Which lines of the listing hold the string "computer"? Show each of them.

BEGIN

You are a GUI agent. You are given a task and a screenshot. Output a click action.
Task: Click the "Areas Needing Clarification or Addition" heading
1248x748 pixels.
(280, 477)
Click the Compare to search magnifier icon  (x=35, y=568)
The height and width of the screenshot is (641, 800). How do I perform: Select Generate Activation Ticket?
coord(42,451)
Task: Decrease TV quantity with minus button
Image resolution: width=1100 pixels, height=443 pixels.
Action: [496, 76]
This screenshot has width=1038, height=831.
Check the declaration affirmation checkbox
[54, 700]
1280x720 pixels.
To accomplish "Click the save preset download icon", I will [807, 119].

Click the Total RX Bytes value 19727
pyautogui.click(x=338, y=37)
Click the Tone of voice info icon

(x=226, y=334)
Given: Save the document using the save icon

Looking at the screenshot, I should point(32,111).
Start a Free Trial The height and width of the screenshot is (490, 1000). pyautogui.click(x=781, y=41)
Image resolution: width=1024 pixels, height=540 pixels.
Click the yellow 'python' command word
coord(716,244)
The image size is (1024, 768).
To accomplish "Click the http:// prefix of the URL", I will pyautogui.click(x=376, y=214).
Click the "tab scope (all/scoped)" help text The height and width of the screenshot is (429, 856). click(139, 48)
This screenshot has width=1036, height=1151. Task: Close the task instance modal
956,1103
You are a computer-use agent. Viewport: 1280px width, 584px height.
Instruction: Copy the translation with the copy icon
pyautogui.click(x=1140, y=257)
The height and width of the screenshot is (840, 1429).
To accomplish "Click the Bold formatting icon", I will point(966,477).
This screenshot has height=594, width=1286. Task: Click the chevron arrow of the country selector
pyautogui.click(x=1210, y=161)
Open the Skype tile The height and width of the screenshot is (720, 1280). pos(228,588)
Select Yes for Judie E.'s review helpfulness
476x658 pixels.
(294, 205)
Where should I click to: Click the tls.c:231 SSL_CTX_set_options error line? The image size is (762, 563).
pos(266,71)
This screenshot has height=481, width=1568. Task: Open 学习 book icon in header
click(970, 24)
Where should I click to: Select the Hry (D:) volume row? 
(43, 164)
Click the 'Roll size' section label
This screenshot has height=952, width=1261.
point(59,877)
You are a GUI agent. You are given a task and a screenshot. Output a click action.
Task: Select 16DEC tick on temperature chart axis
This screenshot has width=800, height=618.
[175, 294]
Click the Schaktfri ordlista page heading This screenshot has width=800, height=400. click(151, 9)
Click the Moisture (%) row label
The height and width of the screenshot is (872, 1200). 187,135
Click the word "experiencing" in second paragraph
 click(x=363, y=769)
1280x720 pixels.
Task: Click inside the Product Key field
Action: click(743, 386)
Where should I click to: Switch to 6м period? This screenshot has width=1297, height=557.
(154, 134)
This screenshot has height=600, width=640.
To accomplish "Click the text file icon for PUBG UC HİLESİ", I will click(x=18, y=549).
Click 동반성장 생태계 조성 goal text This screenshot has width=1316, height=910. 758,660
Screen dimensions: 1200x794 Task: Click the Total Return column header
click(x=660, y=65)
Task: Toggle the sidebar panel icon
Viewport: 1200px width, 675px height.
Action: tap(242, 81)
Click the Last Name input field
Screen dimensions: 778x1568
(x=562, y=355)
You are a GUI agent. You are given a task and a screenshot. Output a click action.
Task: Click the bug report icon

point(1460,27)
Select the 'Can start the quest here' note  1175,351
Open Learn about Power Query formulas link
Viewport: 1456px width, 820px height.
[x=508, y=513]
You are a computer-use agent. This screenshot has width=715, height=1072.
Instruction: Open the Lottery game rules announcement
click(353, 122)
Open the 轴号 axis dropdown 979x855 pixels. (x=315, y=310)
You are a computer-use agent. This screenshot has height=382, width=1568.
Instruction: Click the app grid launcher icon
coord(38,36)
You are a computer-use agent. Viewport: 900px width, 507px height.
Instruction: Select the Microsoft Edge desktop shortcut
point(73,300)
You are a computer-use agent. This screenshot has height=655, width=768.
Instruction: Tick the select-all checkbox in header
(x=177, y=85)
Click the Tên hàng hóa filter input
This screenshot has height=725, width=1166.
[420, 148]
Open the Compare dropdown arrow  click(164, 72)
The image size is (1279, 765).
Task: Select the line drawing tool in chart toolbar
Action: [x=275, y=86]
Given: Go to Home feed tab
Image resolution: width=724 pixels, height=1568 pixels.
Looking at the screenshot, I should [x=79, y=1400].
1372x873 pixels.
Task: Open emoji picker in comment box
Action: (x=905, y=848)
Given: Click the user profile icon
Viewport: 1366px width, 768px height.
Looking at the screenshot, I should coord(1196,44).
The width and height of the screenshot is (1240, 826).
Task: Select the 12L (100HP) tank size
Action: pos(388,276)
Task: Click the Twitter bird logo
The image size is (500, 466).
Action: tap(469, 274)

END

## Solution to this exercise:
You are a computer-use agent. Viewport: 1280px width, 584px height.
You are a computer-use agent. This screenshot has width=715, height=1072.
You are a computer-use agent. This screenshot has height=382, width=1568.
You are a computer-use agent. Viewport: 900px width, 507px height.
You are a computer-use agent. This screenshot has height=655, width=768.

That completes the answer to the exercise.